8.2.07

Disse, diria ou havia de dizer.

Conheceram-se numa festa.

Ela não ia, a princípio; o namorado ia estar a viajar - e ela perdera a paciência para festas e celebrações que não incluíssem celebrar o amor. Coisas entre amigos, copos, danças estúpidas, já nada disso lhe interessava. Estaria velha? Não sabe, mas ao menos foi isso que disse a Tânia, nessa manhã, ao telefone

Estás a ficar velha. Qualquer dia estás desdentada.

e ela chamou-a de cruel, que aquilo não era velhice.

Querida, se isso não é velhice, é pelo menos acomodação.

Joana preferiu não responder. Desligou o telefone e sentou-se de sofá. Ligou a televisão e aprendeu a fazer uns biscoitos e uns acepipes. Desligou a televisão e foi experimentar as receitas para a cozinha. Pensou

Se o Tiago cá estivesse, levávamos isto para casa da Tânia.

mas também pensou que ali sozinha ao menos estava sossegada, sem ninguém a chatear. Levou o bule de chá para a sala e sentou-se a ver um filme. Viu um, dois, três filmes. Telefonou ao Tiago.

- Onde estás?
- Estou a entrar no Museu do Prado.
- Está bom tempo?
- Esteve sol a manhã toda, agora está a ficar mais frio. Daqui a nada chove.
- Aqui está calor.
- Já chego amanhã.
- Eu sei. Já almoçaste?
- Já. Não foi nada de especial.
- Tapas?
- Não. Olha, tenho de desligar.
- Beijinhos.
- Adeus.


Agarrou num livro. Que aborrecimento.

De nada lhe servia aquele amor. Para Madame Peyroux o amor proibido era apenas um passatempo. Um passatempo nada divertido, diria Madame Gaulleix, se a ouvisse. Que outro passatempo - ou jogo voluntário - implicaria tanto desgosto, tanta cabeça cortada?

Como tantas vezes afirmara François Duchamp, alta figura da nobreza parisiense, "as mulheres julgam que a caça é um desporto violento; pois, para um homem, nada é mais violento que o jogo do amor".

Que seca de livro. E o chá que arrefecera na chávena. Ficou com vontade de sair e beber umas cervejas. Ligou à Tânia.

Vou aí ter, estou a sair de casa.

Conduziu até Mora e a viagem passou num instante. Mal chegou foi recebida com garrafas de vinho, abraços, comboios pelo jardim. A noite estava quente e húmida, noite de mosquitos como dizia a avó, e a bebida escorregava palato abaixo, apressada.

Olá, sou o Francisco.

Ela olhou-o, ergueu o olhar (e a nuca) para cima, bem para cima, porque ele era alto. Ao fazer este movimento, sentiu a cabeça a andar a roda e agarrou-se a um braço dele.

Desculpa, é do calor.

Ele riu-se. Ou do vinho, talvez?

Riram-se os dois.

Francisco levou-a para o alpendre. Sentaram-se numa cadeira de baloiço, encostados, a conversar. A madrugada ia perdendo a música e ganhando os sons dos grilos e da barragem. Quando se apercebeu do que estava a fazer, Joana estava a beijá-lo porque ele já a beijara e os seus lábios tremiam de prazer. Quando se apercebeu do que estava a fazer, Joana pensou em Tiago, em chá frio, em Madrid onde antes estava sol e agora chuva e não deixou que nada disso a impedisse de beijar aquele semi-desconhecido, de agarrar-lhe a mão.

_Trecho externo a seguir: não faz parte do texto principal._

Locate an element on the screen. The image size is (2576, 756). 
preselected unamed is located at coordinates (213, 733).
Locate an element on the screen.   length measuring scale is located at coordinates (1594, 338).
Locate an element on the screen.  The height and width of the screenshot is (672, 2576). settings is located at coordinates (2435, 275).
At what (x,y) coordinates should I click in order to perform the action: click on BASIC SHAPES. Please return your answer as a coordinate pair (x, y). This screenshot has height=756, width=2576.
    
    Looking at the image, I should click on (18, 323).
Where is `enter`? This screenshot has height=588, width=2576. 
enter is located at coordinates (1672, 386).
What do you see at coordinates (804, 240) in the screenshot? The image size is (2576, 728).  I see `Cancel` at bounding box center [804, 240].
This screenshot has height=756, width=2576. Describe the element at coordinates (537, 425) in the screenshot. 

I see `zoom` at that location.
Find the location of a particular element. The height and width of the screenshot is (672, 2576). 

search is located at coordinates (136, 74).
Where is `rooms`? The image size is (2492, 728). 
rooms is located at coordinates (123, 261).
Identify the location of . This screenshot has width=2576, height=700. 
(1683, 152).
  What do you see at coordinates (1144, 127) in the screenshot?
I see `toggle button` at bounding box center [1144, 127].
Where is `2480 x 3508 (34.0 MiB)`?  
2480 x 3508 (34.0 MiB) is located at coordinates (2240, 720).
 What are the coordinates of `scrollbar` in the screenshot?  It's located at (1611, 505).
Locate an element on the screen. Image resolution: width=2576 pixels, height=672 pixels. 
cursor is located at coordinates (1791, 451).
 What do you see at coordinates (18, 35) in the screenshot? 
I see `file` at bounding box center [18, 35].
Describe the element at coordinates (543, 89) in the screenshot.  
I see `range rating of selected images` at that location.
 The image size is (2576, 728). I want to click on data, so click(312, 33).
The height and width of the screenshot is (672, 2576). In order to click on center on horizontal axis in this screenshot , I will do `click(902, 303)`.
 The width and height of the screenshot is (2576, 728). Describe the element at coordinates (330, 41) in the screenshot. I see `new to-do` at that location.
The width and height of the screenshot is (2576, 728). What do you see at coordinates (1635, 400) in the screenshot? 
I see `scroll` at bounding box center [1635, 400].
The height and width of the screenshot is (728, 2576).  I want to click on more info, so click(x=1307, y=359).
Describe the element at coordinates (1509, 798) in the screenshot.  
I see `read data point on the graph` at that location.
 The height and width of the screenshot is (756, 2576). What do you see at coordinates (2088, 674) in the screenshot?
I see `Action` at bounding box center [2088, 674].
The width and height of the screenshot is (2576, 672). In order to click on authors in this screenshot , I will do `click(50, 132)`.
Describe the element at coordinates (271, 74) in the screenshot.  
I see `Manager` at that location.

No dia seguinte deixou Francisco conduzir o carro para Lisboa. Podia ter deixado as coisas como estão e nada daquilo ter passado de uma alucinação alcoólica. Ninguém os vira, ninguém soubera de nada. Não quis.

Disse ao Tiago, no aeroporto,

Apaixonei-me.

e voltou a entrar no carro.

Para grandes males, grandes remédios, havia de lhe dizer a Tânia, quando daí a uns tempos lhe contou tudo.